NHL

Islanders back up their talk with upset win over Penguins

Anders Lee lifted his arms, raised his head, closed his eyes tight and hardly moved an inch.

Right there, just above the crease, he was embraced by his Islanders teammates and embraced by a rather raucous home crowd. It was a moment that could stand as one of great importance as the Isles try to change the narrative of this disappointing season that has them in the cellar of the league standings.

“There was a lot released,” Lee said after his redirection of a Thomas Hickey shot stood as the game-winning goal with 26.6 seconds remaining in regulation en route to a 5-3 win over the defending Stanley Cup champion Penguins on Wednesday night at Barclays Center.

The Islanders had a 3-0 lead at the start of the third period, but blew it as the Penguins tied the score 3-3 with 6:52 to go in the third. For a team that has made a habit of blowing games late this year, it was all spiraling out of control too quickly. But then, with Lee’s fifth goal of the year and his fourth in as many games, it suddenly wasn’t.

“It’s something you have to get used to every year is closing out games,” Lee said. “We have to get used to that. We haven’t done the best job of that this year. And regardless of how it looked tonight, we did close it out.”

Anders Lee celebrates after scoring the game-winning goal in the Islanders’ 5-3 victory.Getty Images

They did, and now the Islanders (8-10-4) have something positive to lean on. They outplayed the Penguins (13-7-3) for most of the first 40 minutes, earning that 3-0 lead on ugly and hard-working goals from Johnny Boychuk, Jason Chimera and Casey Cizikas. But there also were missed opportunities to bust the game open, like the two-minute five-on-three man-advantage midway through the second period that was thwarted most bitterly by a highlight-reel diving save from Pittsburgh goalie Matt Murray.

“You knew after the two-minute five-on-three when we didn’t score, that always comes back to haunt you a little bit,” coach Jack Capuano said. “But as we approach these games, we focus on the details, we focus on our work ethic, and don’t focus on the scoreboard. Just continue to play hard for 60 minutes, and the guys got rewarded.”

Yet that work ethic had not gotten the Isles the results they had wanted, and their appearance in the second round of the playoffs last spring seemed like a distant memory. What seemed more familiar was Sidney Crosby starting the snowball down the mountain when he made a great play to set up Connor Sheary’s goal 32 seconds in the third, cutting the lead to 3-1.

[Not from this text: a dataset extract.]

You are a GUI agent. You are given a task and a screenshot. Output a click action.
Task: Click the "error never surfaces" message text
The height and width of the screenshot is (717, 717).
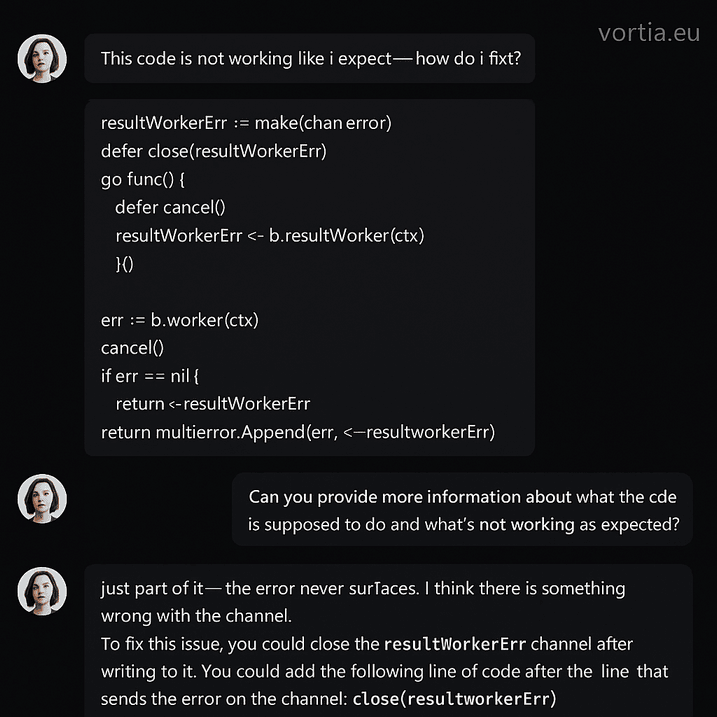click(x=363, y=588)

Isles goalie Thomas Greiss had been terrific in stopping all 22 shots he faced in the first 40 minutes, but now it was going in the other direction. After consecutive weak plays along the boards by horribly disappointing newcomers Andrew Ladd and Chimera, the Penguins got another from Justin Schultz at 10:40, and the game-tying tally from Evgeni Malkin at 13:08, setting the place aflame with the same-old-Islanders hard-luck blues.

“I don’t know if we blew the lead,” Capuano said. “I think they were coming.”

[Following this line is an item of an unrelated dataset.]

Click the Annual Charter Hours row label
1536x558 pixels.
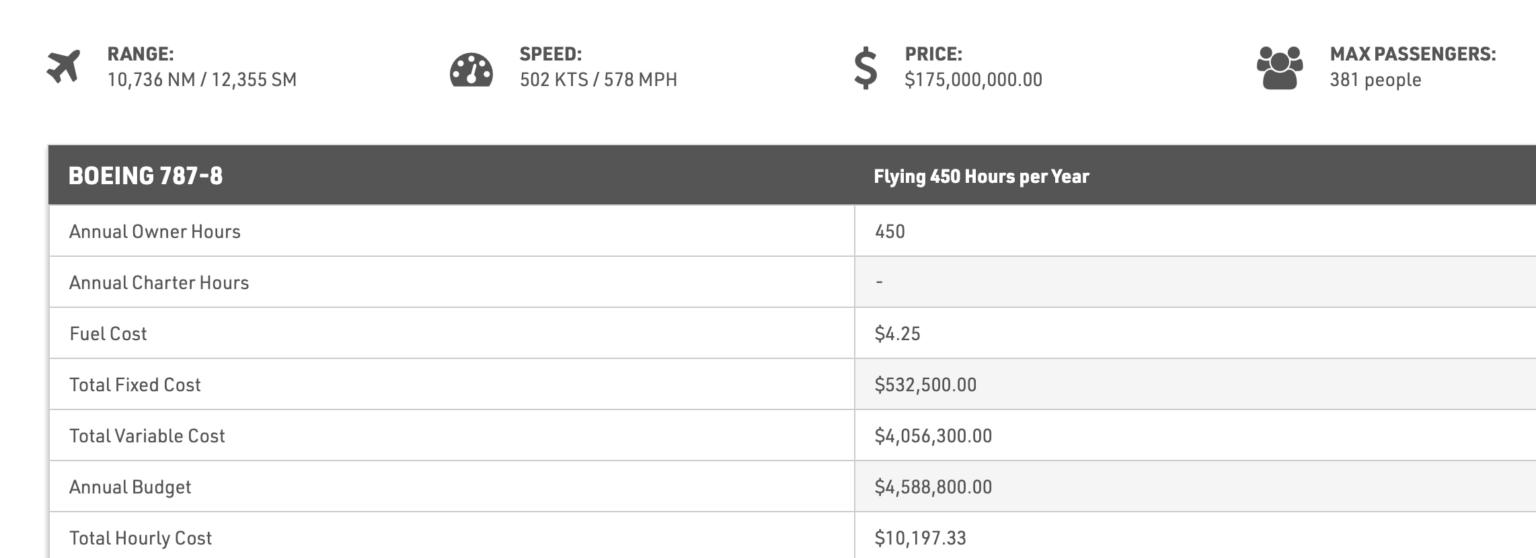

Of course they were. The Penguins weren’t about to roll over and die, and the Islanders knew that. They just couldn’t stop it.

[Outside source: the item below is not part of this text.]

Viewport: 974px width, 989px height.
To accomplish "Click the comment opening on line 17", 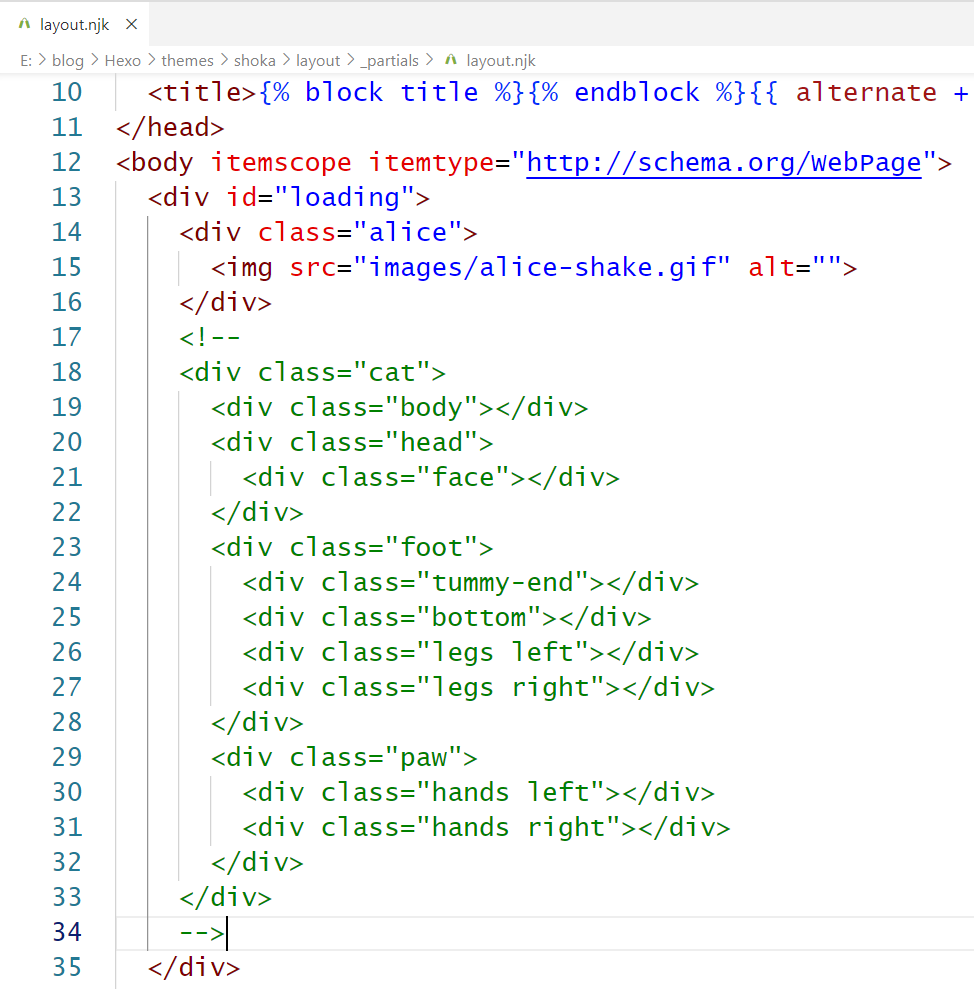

“At some point you just have to dig in and fight back, and we did,” said Cal Clutterbuck, who did his best to tell Crosby close-up that he was tired of his stick-swinging and assorted antics.

But it surely doesn’t get any easier for the Islanders. They immediately traveled to Washington, where they will complete a back-to-back with a game against the Capitals on Thursday night. So this was a big win, and could be the start of something. Or it could be a blip on a season of nothing.

“We don’t have too many options but to get on a roll here,” Hickey said. “The outlook is pretty grim. So that’s the only option you have, get a couple in a row, and a great test [Thursday]. Getting these two teams back-to-back might be the best thing that could happen to us.”